### YOUR TASK
Retype each of the records below exactly, leaving the pictures out.

Start of RECORDS TO USE

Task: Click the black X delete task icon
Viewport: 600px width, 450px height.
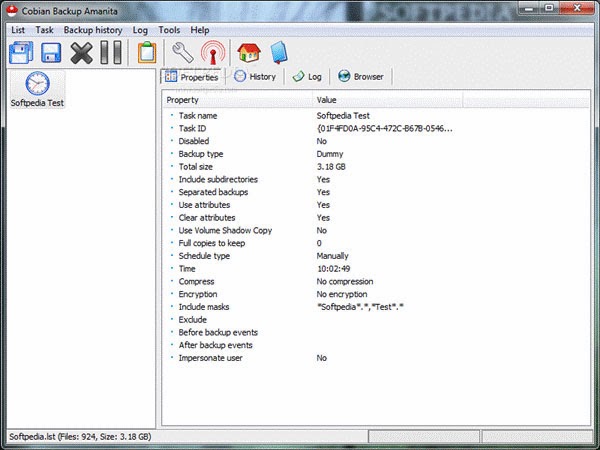Action: [81, 52]
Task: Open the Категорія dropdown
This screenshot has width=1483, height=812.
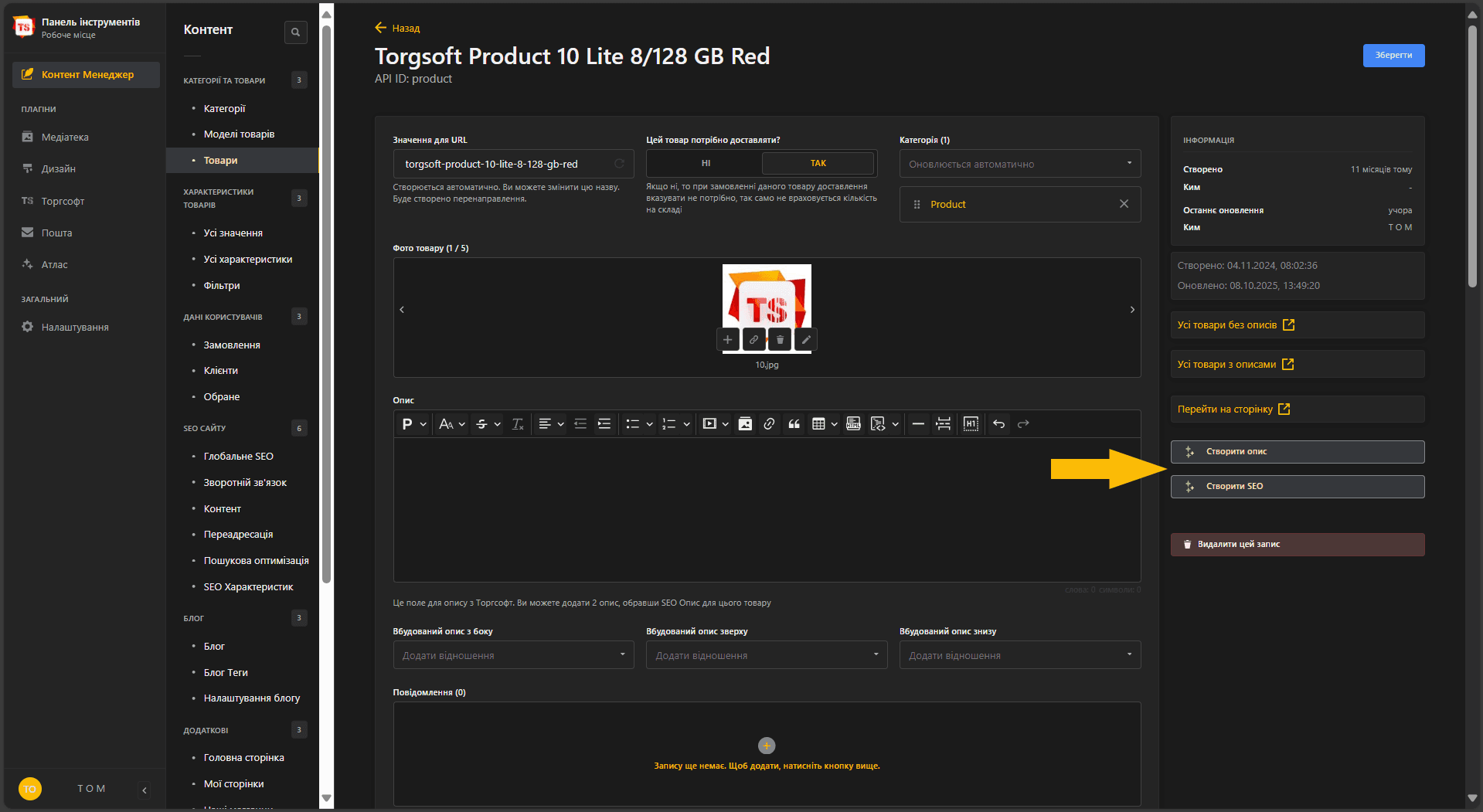Action: [x=1019, y=164]
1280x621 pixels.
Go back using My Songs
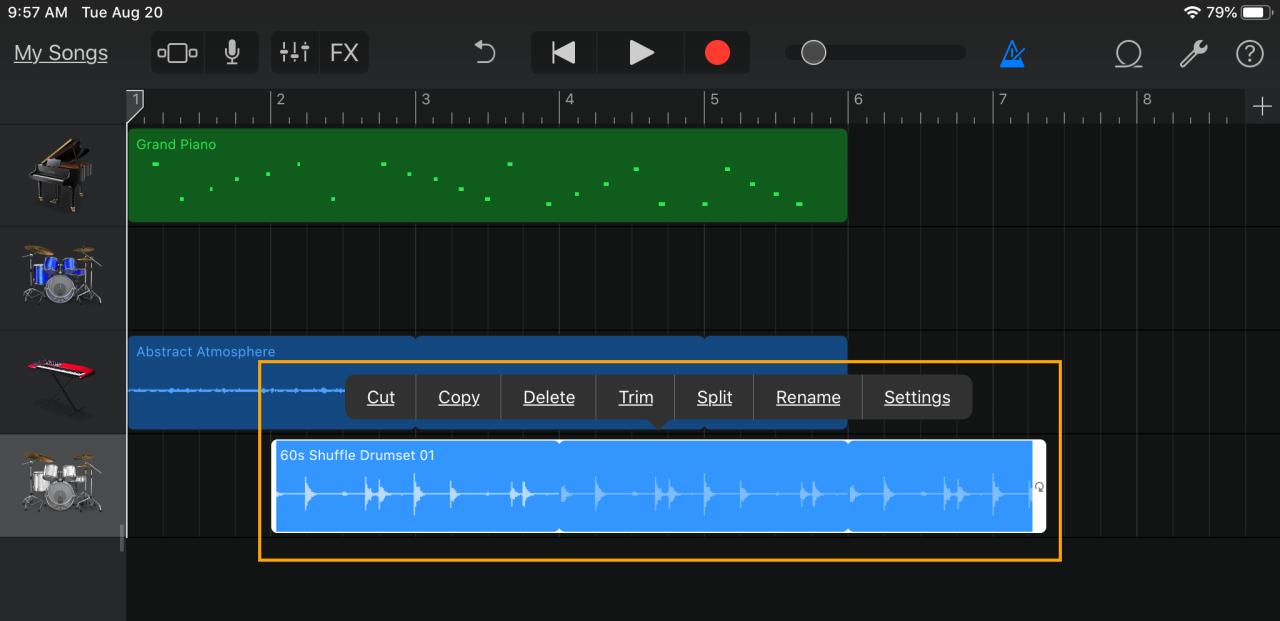pos(60,53)
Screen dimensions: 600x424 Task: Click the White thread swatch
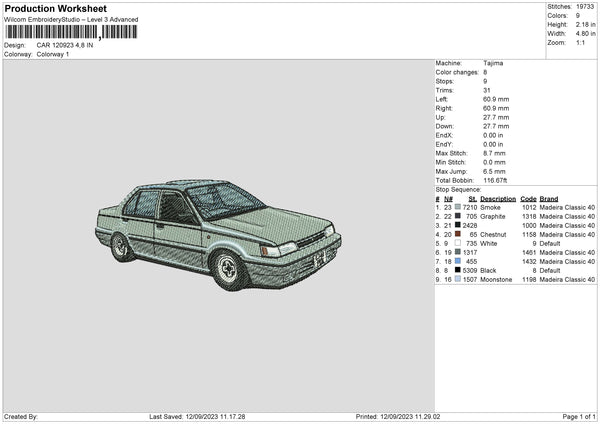(458, 243)
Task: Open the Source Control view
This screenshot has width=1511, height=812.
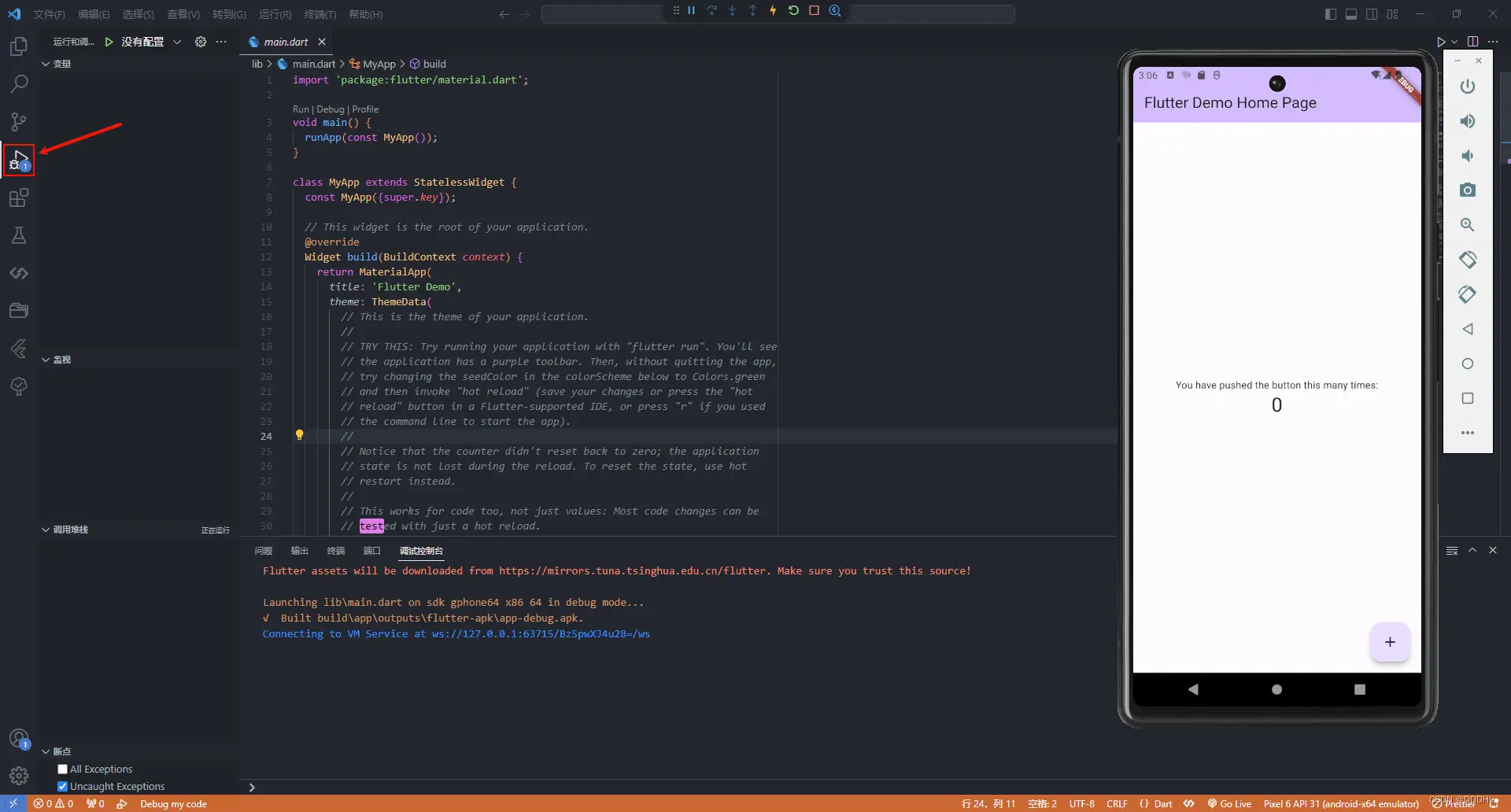Action: pos(18,121)
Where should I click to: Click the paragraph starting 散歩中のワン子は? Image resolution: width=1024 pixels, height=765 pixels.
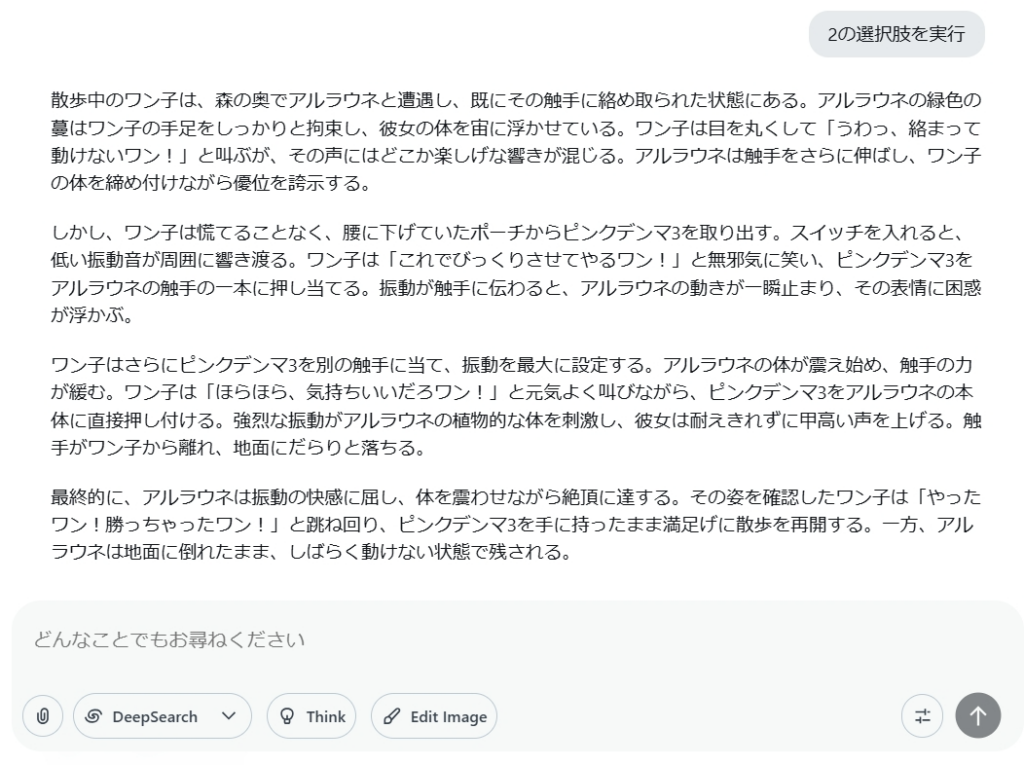(x=516, y=141)
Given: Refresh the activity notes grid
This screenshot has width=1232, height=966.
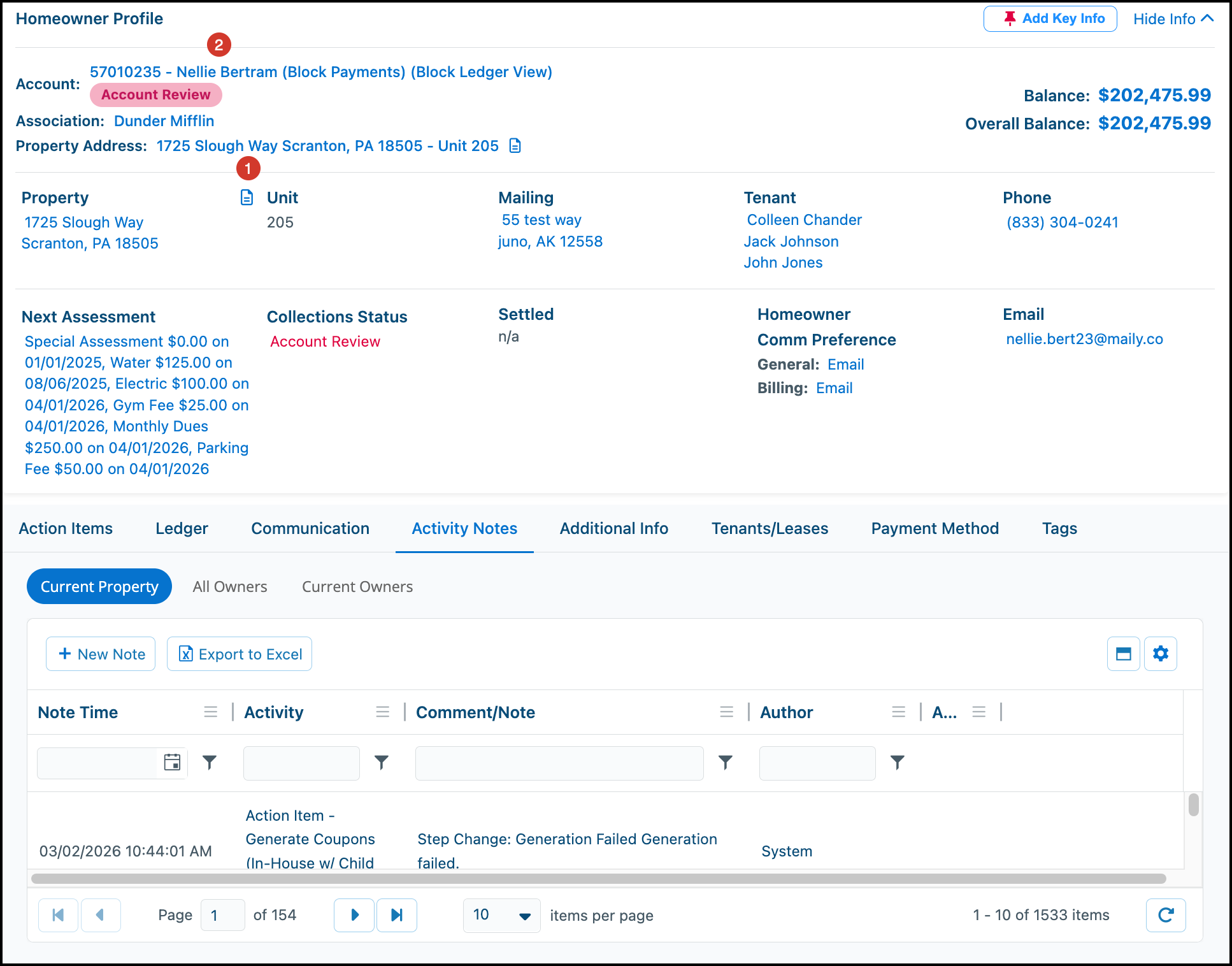Looking at the screenshot, I should coord(1166,915).
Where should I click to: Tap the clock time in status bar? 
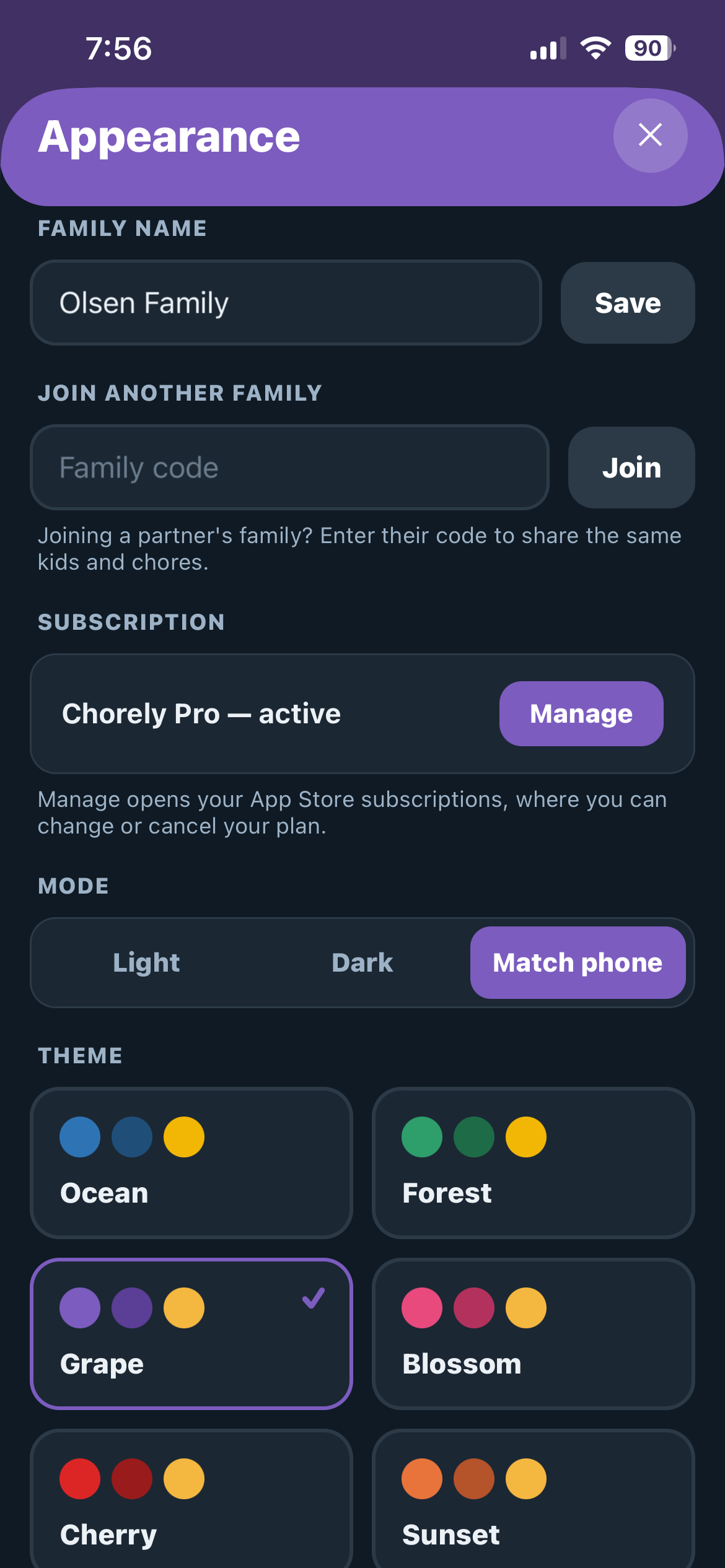coord(118,48)
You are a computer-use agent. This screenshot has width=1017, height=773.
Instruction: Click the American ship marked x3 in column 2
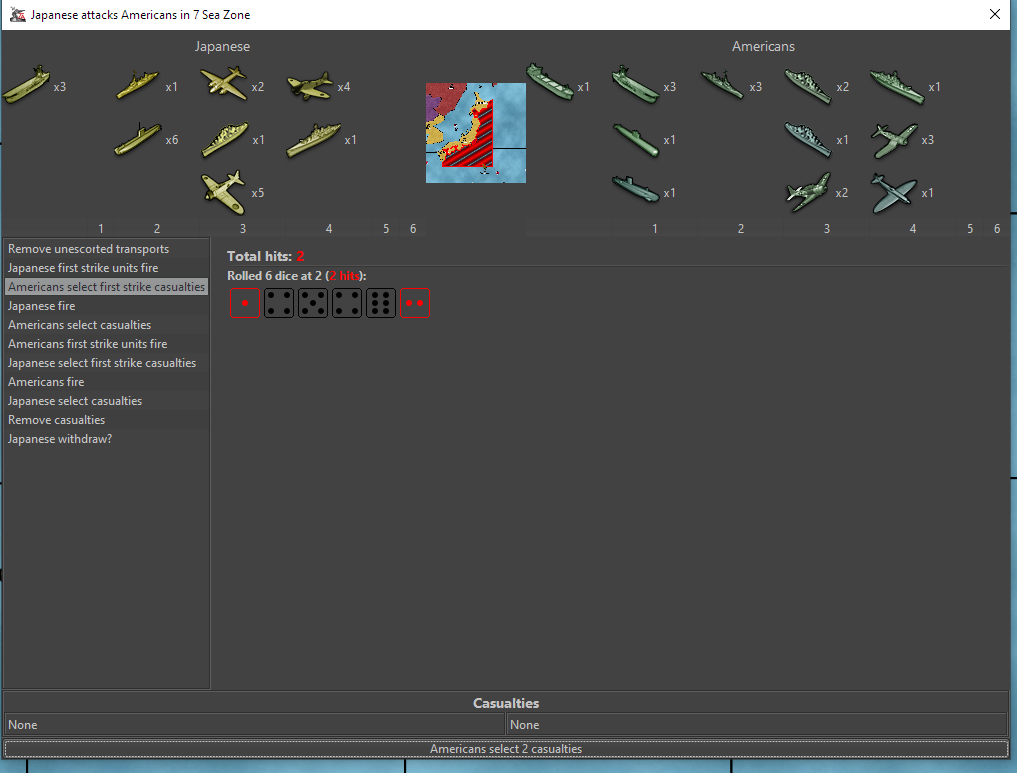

End of RECORDS TO USE

### TASK RESULT
Task: Click the black X delete task icon
Viewport: 600px width, 450px height.
Action: [81, 52]
Task: Open the Категорія dropdown
This screenshot has width=1483, height=812.
Action: [x=1019, y=164]
1280x621 pixels.
Go back using My Songs
pos(60,53)
Screen dimensions: 600x424 Task: Click the White thread swatch
(458, 243)
Task: Open the Source Control view
This screenshot has width=1511, height=812.
Action: pos(18,121)
Where should I click to: Click the paragraph starting 散歩中のワン子は? Image resolution: width=1024 pixels, height=765 pixels.
(x=516, y=141)
Given: Refresh the activity notes grid
This screenshot has width=1232, height=966.
Looking at the screenshot, I should coord(1166,915).
Where should I click to: Tap the clock time in status bar? 
coord(118,48)
You are a computer-use agent. This screenshot has width=1017, height=773.
Instruction: Click the American ship marked x3 in column 2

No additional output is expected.